Pegou o cura no mandado, e viu que era verdade tudo o que o quadrilheiro dizia, e que os sinais eram realmente os de D. Quixote, o qual, vendo-se maltratado por aquele vilão malandrino, no auge da cólera, e com os ossos a rangerem-lhe, agarrou-se com ambas as mãos à garganta do quadrilheiro, com tal ânsia, que, se o infeliz não fosse socorrido pelos seus camaradas, mais depressa ali deixaria a vida do que D. Quixote a presa. O vendeiro, que por força havia de favorecer os da sua corporação, veio logo acudir-lhe. A vendeira, que viu de novo seu marido em pendências, de novo começou a gritar, procedendo logo pelo mesmo teor Maritornes e a filha, que imploravam a misericórdia do céu e dos que ali estavam.
Sancho exclamou, ao ver o que se passava:
— Por vida de Nosso Senhor, que é bem verdade tudo quanto meu amo diz dos encantamentos deste castelo, que se não pode aqui estar uma hora em sossego.

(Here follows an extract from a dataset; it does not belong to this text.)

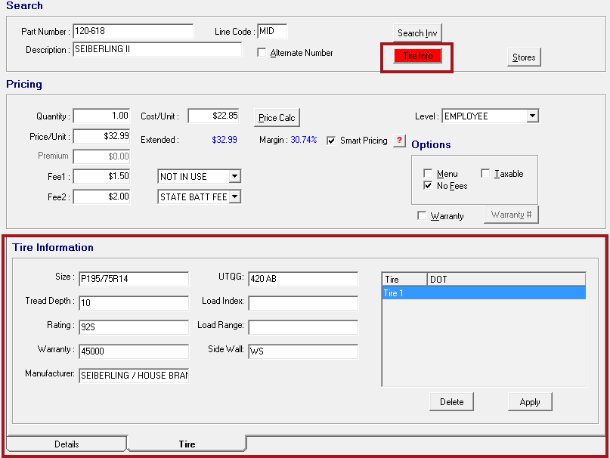
Task: Click the red Tire Info button
Action: (416, 56)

D. Fernando apartou o quadrilheiro e D. Quixote, com grande alívio de ambos, desenclavinhando-lhes as mãos com que mutuamente se afogavam; mas nem por isso deixavam-os quadrilheiros de reclamar o seu preso, e de pedir que os ajudassem a amarrá-lo, porque assim convinha ao serviço de el-rei e da Santa Irmandade, de cuja parte de novo lhes pediam socorro e auxílio para prenderem aquele roubador e salteador de estrada. Ria-se D. Quixote de ouvir estas razões, e com muito sossego disse:
— Vinde cá, gente soez e malcriada, chamais assaltar nas estradas dar liberdade aos algemados, soltar os presos, socorrer os míseros, levantar os caídos, remediar os necessitados? Ah! gente infame, dignos, por vosso baixo e vil entendimento, de que o céu vos não comunique o valor que se encerra na cavalaria andante, nem vos dê a entender o pecado e ignorância em que estais, não reverenciando a sombra, quanto mais a presença de qualquer cavaleiro andante! Vinde cá, ladrões de quadrilha, e não quadrilheiros, salteadores com licença da Santa Irmandade, dizei-me, quem foi o ignorante que assinou mandado de prisão contra um cavaleiro tal como eu sou? Quem era esse que não sabia que são isentos de todo o foro judicial os cavaleiros andantes, e que a sua lei é a sua espada, foros os seus brios, pragmáticas a sua vontade? Quem foi o mentecapto, torno a dizer, que não sabe que não há foro de fidalgo com tantas preeminências e isenção como o que adquire um paladino andante no dia em que calça as esporas de ouro e se entrega ao duro exercício da cavalaria? Que cavaleiro andante pagou nunca peitas nem alcavalas, chapim de rainha, moeda foreira, portagem, nem barca? Que castelão o acolheu no seu castelo, fazendo-lhe pagar o escote? Que rei o não assentou à sua mesa? Que donzela se lhe não afeiçoou e se lhe não entregou rendida, com todas as veras da sua alma? E, finalmente, que cavaleiro andante houve, há, ou há-de haver no mundo que não tenha brio, para dar ele só quatrocentas pauladas a quatrocentos quadrilheiros que se lhe ponham diante?